A catalog for organizing various Roms you have. It can pull metadata from a number of courses and properly add all the details, cover art, and platform information to each game. It’s smart enough to auto-generate collections based on game series, and embed YouTube videos for gameplay of each one without even any configuration.
The best part? It has Ruffle and EmulatorJS built in so you can play any games supported by EmulatorJS in your browser. I tested games up to N64 and they all ran smooth as butter right in the browser with gamepad configurations built in. They even support local multiplayer.
Shoutout to @Estebiu for helping me appreciate the joy of docker compose. I got to set up Navidrome and it’s been great!

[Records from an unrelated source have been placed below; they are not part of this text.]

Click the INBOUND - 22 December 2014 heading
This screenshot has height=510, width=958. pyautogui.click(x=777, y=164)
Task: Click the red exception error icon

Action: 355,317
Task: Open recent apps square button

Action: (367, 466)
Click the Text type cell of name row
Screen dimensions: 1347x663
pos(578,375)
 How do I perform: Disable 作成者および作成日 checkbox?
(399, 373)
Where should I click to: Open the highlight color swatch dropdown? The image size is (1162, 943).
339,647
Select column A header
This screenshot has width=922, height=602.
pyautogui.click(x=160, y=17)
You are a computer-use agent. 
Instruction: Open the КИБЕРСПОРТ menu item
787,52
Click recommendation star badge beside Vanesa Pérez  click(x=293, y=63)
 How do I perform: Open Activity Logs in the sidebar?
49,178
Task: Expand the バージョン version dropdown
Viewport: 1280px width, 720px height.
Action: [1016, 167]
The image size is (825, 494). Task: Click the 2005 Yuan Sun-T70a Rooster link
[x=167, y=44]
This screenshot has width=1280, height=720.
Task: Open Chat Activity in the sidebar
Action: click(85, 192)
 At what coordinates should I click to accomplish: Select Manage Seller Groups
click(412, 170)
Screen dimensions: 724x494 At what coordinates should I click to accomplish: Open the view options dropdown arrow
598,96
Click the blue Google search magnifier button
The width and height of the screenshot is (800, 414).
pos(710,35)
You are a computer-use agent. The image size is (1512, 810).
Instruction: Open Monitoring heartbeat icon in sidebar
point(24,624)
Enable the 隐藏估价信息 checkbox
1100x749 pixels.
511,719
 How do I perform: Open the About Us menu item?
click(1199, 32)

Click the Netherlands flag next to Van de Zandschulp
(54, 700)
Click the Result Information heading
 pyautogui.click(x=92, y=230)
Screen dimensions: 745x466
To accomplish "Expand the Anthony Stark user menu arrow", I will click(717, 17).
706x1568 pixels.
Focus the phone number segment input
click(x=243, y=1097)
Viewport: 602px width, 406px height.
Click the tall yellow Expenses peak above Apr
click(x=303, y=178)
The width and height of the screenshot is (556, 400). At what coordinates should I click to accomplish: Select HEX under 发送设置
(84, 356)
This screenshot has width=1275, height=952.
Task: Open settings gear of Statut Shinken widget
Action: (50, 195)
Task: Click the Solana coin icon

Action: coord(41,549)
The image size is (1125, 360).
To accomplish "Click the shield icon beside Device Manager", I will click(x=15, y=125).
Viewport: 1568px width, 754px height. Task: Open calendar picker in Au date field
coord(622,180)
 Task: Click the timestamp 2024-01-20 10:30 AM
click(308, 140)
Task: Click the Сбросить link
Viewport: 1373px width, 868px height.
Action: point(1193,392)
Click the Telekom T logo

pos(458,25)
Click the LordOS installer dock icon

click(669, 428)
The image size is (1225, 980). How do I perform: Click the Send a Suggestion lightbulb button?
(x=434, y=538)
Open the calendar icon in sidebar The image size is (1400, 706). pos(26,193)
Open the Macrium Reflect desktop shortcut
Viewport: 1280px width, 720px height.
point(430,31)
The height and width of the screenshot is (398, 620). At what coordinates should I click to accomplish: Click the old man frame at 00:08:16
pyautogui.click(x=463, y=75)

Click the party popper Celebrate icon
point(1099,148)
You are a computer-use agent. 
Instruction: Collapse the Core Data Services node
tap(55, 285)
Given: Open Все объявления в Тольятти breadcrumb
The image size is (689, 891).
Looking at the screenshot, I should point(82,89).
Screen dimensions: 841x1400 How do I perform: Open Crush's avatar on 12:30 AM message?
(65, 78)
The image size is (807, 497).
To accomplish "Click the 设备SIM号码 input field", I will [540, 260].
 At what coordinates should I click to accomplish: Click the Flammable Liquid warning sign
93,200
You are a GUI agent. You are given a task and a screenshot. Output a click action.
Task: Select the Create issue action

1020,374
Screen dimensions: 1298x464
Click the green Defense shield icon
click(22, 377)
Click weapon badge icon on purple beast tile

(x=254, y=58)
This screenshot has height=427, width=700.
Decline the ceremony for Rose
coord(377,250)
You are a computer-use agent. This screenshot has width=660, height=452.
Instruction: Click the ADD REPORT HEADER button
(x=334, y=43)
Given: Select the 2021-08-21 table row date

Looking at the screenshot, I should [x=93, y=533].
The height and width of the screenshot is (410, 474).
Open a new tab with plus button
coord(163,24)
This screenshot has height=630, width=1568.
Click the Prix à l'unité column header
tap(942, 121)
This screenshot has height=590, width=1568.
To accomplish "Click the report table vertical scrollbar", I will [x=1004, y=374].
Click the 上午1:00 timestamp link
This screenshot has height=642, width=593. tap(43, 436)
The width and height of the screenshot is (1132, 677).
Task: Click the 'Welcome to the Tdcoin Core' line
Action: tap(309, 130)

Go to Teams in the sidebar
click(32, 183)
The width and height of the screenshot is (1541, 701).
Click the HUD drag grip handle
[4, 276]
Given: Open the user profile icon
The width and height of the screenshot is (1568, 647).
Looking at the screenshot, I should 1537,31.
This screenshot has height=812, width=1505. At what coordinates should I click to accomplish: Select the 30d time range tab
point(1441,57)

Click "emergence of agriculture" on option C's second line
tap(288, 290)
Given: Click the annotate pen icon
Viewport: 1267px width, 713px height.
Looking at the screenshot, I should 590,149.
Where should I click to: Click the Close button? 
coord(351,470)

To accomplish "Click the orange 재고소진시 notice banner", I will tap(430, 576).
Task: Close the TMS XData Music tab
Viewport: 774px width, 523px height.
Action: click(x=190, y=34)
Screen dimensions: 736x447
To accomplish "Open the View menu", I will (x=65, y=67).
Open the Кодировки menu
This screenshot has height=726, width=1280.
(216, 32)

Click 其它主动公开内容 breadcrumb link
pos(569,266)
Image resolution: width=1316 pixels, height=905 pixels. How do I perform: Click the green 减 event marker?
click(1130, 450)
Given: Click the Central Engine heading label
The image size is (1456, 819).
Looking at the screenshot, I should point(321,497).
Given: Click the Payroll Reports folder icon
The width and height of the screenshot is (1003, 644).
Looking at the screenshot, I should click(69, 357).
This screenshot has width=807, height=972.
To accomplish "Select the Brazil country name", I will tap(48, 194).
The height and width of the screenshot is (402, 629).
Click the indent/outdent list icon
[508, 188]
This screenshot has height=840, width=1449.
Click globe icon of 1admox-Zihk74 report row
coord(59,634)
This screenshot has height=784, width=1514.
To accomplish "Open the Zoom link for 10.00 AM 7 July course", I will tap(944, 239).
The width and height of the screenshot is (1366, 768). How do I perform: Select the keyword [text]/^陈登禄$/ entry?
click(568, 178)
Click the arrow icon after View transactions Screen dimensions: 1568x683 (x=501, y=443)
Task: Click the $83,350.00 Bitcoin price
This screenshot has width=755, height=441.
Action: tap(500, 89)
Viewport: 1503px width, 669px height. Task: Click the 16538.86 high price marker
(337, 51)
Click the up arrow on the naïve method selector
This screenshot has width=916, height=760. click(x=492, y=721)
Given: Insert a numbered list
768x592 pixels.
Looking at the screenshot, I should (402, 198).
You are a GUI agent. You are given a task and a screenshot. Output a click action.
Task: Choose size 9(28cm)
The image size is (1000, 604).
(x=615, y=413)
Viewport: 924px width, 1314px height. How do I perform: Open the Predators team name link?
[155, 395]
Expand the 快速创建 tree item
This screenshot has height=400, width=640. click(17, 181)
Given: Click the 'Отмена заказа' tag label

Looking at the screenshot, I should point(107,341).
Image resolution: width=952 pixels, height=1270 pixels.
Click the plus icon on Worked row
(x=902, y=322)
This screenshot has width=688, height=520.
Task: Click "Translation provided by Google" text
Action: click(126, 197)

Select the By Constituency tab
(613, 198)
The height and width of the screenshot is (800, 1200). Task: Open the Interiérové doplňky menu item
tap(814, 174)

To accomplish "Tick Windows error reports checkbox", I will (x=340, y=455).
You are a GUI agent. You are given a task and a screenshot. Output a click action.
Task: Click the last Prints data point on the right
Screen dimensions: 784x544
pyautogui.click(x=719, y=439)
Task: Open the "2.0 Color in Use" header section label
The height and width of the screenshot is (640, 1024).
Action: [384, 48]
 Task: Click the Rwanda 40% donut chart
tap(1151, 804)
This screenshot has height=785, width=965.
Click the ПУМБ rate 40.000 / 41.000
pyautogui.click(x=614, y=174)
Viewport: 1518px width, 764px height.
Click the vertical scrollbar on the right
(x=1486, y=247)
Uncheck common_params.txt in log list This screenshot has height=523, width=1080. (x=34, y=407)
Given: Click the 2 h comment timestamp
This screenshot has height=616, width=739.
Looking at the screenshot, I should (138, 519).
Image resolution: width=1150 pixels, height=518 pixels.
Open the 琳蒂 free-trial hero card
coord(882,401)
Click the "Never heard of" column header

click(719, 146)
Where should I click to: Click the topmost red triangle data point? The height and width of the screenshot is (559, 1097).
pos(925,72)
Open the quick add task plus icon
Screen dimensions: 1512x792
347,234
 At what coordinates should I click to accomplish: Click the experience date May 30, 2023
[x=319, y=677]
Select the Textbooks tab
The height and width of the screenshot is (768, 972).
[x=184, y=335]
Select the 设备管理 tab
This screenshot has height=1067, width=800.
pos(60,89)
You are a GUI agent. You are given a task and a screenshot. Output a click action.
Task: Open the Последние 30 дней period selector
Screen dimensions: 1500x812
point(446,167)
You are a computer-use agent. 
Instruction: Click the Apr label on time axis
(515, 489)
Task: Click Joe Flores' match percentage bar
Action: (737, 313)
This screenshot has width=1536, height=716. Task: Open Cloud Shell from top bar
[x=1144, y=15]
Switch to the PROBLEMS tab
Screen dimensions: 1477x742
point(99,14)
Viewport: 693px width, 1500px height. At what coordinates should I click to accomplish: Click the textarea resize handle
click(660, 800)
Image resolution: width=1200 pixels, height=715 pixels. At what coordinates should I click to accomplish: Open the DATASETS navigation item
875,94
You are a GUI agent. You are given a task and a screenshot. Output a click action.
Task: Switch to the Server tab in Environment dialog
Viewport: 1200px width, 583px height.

With that said, I have a security-related question: at what point in self-hosting am I exposed to the outside internet that warrants things like reverse proxies and other security measures? I’m currently typing router IPs (e.g. 192.168.x.x) to access the services, so is my machine exposed if the only people intending to connect are local on our wireless network?
There’s nothing wrong with making a reverse proxy only for use inside your homelab. It’s one way to resolve internal DNS queries and give addresses to your services. It’s perhaps the best, because it’s the only way I know that doesn’t necessitate remembering port numbers.
E.g. You are hosting something at 192.168.1.20 on port 3310. Even if you set a local DNS record for pihole.itjust.donn to resolve to 192.168.1.20, you’ll still have to type pihole.itjust.donn:3310 to access it. The same isn’t true with a reverse proxy.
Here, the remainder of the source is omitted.